Concorrência do lado, pressão de preço
Em prédios onde já existe padaria, lanchonete ou supermercado a menos de 100 metros, o minimercado autônomo sofre. Não pela tecnologia ou modelo, mas porque o cliente escolhe conveniência mais barata e atendimento no mesmo lugar.
Estudamos três pontos em edifícios corporativos de São Paulo. Um ficava a 150 metros de um Pão de Queijo. Faturava R$ 1.800 ao mês. Outro, sem concorrência a menos de 300 metros, faturava R$ 3.200. Mesma infraestrutura, mesmo mix, mesma densidade de pessoas circulando.
A questão é que em mercado autônomo, não dá pra competir só em preço. Você não tem operador pra vender promoção ou criar relacionamento. Então só perde. Antes de assinar um contrato, pesquise o que existe na região, a pé, em raio de 200 a 300 metros.
Densidade baixa, faturamento que não deola
Instalamos em um condomínio de apenas 45 unidades. Bonito, bem cuidado, classe média alta. Esperávamos que cada unidade comprasse com frequência pra compensar quantidade menor. Não aconteceu.
Com 45 unidades, considerando conversão realista de 25% a 30% fazendo compras uma ou mais vezes por semana, você conta com ~12 a 14 compradores ativos. Ticket médio de R$ 20. Isso dá algo entre R$ 240 e R$ 280 por semana, ou R$ 960 a R$ 1.120 ao mês. Custo fixo (aluguel do espaço, manutencimento da máquina, conciliação, seguro) varia, mas costuma estar entre R$ 800 e R$ 1.200. A margem fica apertada.
O ponto de equilíbrio real fica lá por volta de 80 a 100 unidades habitadas. Abaixo disso, o negócio roda, mas não respira bem. O retorno do investimento atrasa. Se for considerar franquia, o payback de 18 a 24 meses vira 30 a 36 meses.
Localização certa dentro do ponto
Tem ainda a organização interna. Um minimercado que coloca geladeira com bebidas gelada no fundo e produtos de prateleira na entrada funciona melhor. Por quê. Cliente entra, vê salgados, doces, café. Compra e sai. Mas se ele encontra uma geladeira no meio da passagem, ele já pega água ou suco ali mesmo. Aumenta ticket.

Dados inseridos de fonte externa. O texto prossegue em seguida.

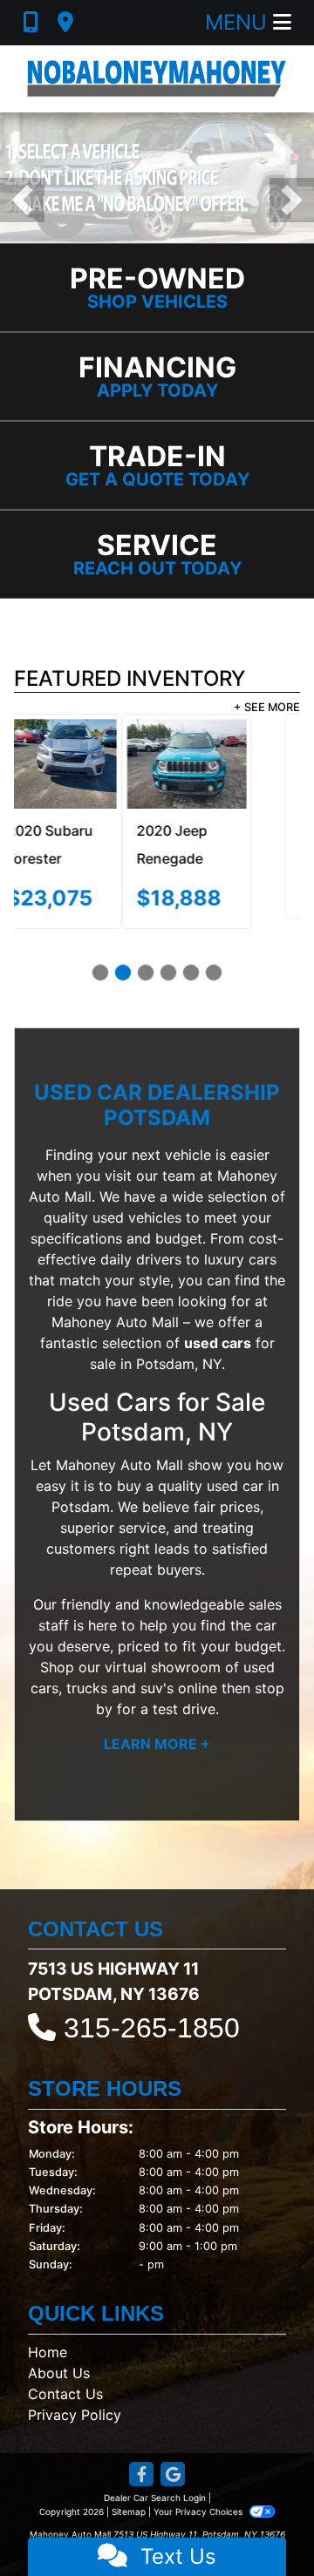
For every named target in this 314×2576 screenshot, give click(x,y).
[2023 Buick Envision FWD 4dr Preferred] (235, 764)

Hot zones são reais. Primeira coisa que o olho vê quando entra merece produtos de maior margem ou maior giro. Entrada e saída também vendem. Fundo da loja, onde a pessoa tem que se deslocar mais, é bom pra produtos de compra planejada (café, leite, pão) e refrigerados (puxam margem).
Como validar antes de instalar
Não existe regra de ouro. Mas existem checagens que funcionam. Visite o ponto em horários diferentes (manhã cedo, almoço, fim de tarde). Conte quantas pessoas passam em uma hora. Obs: não é só quantidade. Obs o tipo. Quem passa ali tem capacidade de compra pra R$ 15 a R$ 30 em conveniência.
Converse com síndicos ou gerentes sobre densidade de ocupação real, não a teórica do marketing imobiliário. Pergunte se tem concorrência. Tire foto do espaço disponível e meça com trena, não no olho. Fale com franqueados que operam em pontos similares no mesmo bairro ou tipo de prédio.
Nada de assinar contrato baseado em promessa. Minimercado autônomo paga de verdade ou não paga. Localização errada é a razão mais comum de uma loja não deolar. Corrigir depois é caro e lento.